Testifying to the young Lourié’s abundant talent, the musicologist Calum MacDonald observes that the early piano pieces, beginning with the Cinq Préludes fragiles, Op. 1, written at the age of sixteen, ‘graphically illustrate how Lourié moved from Debussian Impressionism in his earliest Préludes and Estampes, Op. 2, to a cogent and effective development of Scriabin’s fevered chromaticism, resulting in a disturbed, fragmented idiom all of his own, most perfectly achieved in the eerie Masques (Tentations) (1913) and the near-Cubist aesthetic of the Formes en l’air (1915), dedicated to Picasso.’ Formes is an unconventionally presented work. Fragments of staves are scattered across the page in an apparently arbitrary manner that superficially prefigures later composers like Boulez or Stockhausen, except that vestigial elements of tonality and metre remain. The intervening works—the Mazurkas, Op. 7 (1911–12) and the Quatre poèmes, Op. 10 (1912–13)—clearly demonstrate Lourié’s progression towards his later and more individualistic Russian style. The first of the Poèmes, entitled ‘Spleen’, bears the intriguing musical direction ‘Empoisonnée’ (Poisoned).

In the years immediately preceding the Russian Revolution, musical Impressionism was still in the air and the influence of Debussy on Lourié’s piano writing remained potent, particularly in Upmann, a smoking sketch (1917). This engaging divertissement is an overt celebration of the famous Upmann cigars from Cuba. Essentially a tiny ballet sequence for two dancers (a Dandy and a typical ‘Chinaman’ of the time), Upmann also employs the kind of strongly marked rhythms that characterise many of Ravel’s pieces. The original score is decorated with Pavel Mansurov’s Cubist-inspired drawings of both characters, and is a work of art in its own right.

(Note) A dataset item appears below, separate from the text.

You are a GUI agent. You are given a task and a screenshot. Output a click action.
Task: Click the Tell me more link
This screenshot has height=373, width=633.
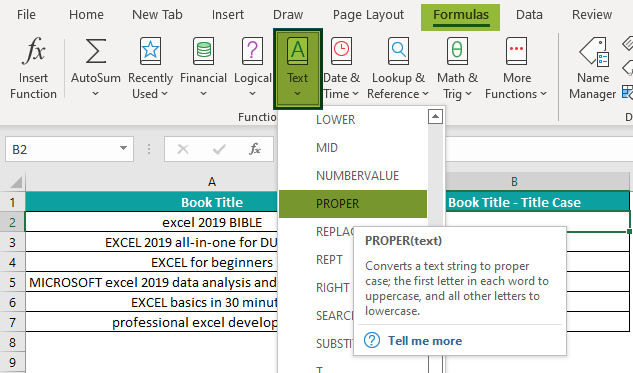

The Petite Suite en Fa (1926) is representative of the Neo-Classical style that Lourié embraced after he had moved to France and rejected his former Futurist approach to composing. Although harmonically astringent and in the mould of his friend Stravinsky, this work is noteworthy for its air of nostalgia. It also embraces something of the specifically French period flavour of Les Six—the blitheness of his younger contemporary Francis Poulenc is readily apparent. The final work on this disc, Dialogue, a free fantasia of contrasting thematic ideas, was not published in Lourié’s lifetime. Curiously, the manuscript (held at the Paul Sacher Foundation in Basle) appears to begin with the rehearsal number 8—a quirky gesture worthy of that great musical jester, Erik Satie.